Volume 07 Issue 01, JANUARY 2019

A REVIEW ON DIABETES DATASET DETECTION ANALYSIS USING DATA MINING ALGORITHMS

Dipak R Nemade

Page no:01-04

Abstract

Data Mining is used for numerous functions in several applications like industries, medical etc. this can be used for extracting the helpful data from the large quantity of information set. Health observance is additionally used the information mining idea for predict the diagnosing of the diseases. In health observance diabetes is that the common health problem these days, that affects peoples. There are numerous data processing techniques and rule is employed for locating the polygenic disorder. Neural Network, Artificial neural fuzzy interference system, K-Nearest-Neighbor (KNN), Genetic rule, SVM and call Tree etc. These techniques and therefore the algorithms offer the higher result to the individuals and therefore the doctors concerning the diagnosing of the diabetes. From these results the individuals will predict he's affected with the diabetes or non-diabetes additional, performance analysis of various algorithms has been done on this information to diagnose diabetes. The achieved results show the performance of every classification rule.
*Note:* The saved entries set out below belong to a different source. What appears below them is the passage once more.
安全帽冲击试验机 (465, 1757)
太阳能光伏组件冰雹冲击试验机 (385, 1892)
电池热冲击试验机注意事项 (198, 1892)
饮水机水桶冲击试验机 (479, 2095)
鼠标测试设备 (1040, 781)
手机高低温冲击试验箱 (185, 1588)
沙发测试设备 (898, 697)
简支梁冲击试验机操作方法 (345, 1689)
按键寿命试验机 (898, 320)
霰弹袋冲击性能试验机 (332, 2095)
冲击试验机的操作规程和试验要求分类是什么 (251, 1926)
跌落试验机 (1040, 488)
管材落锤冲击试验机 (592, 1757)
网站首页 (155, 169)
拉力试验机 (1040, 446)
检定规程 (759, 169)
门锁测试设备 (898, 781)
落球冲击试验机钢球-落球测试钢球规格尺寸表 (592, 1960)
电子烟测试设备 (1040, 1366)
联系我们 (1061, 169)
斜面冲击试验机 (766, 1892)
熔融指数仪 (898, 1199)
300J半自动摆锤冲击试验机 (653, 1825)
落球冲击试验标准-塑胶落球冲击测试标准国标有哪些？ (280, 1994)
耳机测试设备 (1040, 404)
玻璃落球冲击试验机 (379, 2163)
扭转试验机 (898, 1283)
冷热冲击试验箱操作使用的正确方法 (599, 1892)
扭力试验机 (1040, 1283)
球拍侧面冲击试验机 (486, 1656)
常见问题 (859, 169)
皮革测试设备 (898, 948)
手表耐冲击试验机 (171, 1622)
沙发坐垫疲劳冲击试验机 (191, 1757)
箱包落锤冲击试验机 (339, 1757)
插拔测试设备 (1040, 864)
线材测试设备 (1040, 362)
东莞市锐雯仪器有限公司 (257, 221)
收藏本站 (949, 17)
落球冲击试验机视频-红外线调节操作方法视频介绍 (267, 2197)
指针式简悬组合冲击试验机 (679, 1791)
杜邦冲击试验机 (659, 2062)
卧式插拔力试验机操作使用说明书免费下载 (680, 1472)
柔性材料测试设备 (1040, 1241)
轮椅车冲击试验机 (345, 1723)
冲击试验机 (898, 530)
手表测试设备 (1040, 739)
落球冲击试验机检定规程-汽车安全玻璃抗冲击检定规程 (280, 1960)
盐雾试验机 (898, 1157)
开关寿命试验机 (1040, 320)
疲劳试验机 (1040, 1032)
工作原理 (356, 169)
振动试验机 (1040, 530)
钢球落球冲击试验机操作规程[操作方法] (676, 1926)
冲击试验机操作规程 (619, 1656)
RFM IS A BETTER METABOLIC PREDICTOR THAN BMI IN A COHORT OF PATIENTS WITH DIABETES MELLITUS

Violeta Hoxha, Gerond Husi, Ruden Cakoni, Eni Celo, Marjeta Kermaj

Page no:05-07

Abstract

As well-known there is a strong connection between obesity and Diabetes Mellitus. Numerous studies are conducted in this field, most of them based on obesity, taking the BMI as a reference value. The aim of our study is to highlight the importance of RFM, especially given that in its formula is incorporated the waist circumference value, as an assessing obesity risk factor for Diabetes Mellitus. We enrolled 137 diabetic patients, hospitalizes in the Endocrine department of “Mother Teresa” Hospital, of Tirana. The variables taken into consideration were age, gender, HbA1c, stature, weight, waist circumference, years with diabetes and from our data we obtained BMI and RFM. We used an IBM SPSS Statistics 23.0 program to analyze the data. Was observed a significative connection between BMI and RFM. It was observed a strong and positive connection between RFM and years with diabetes and HbA1c, that shows that the more the years from diagnosis with diabetes go, the more the chance of obesity increases and the more obese the patient is, the higher get the HbA1c. We do believe that RFM is a better metabolic predictor than BMI in Diabetic patients. Our study was conducted in a small group of patients. We invite researchers to improve the data in this field of study and investigate furtherly.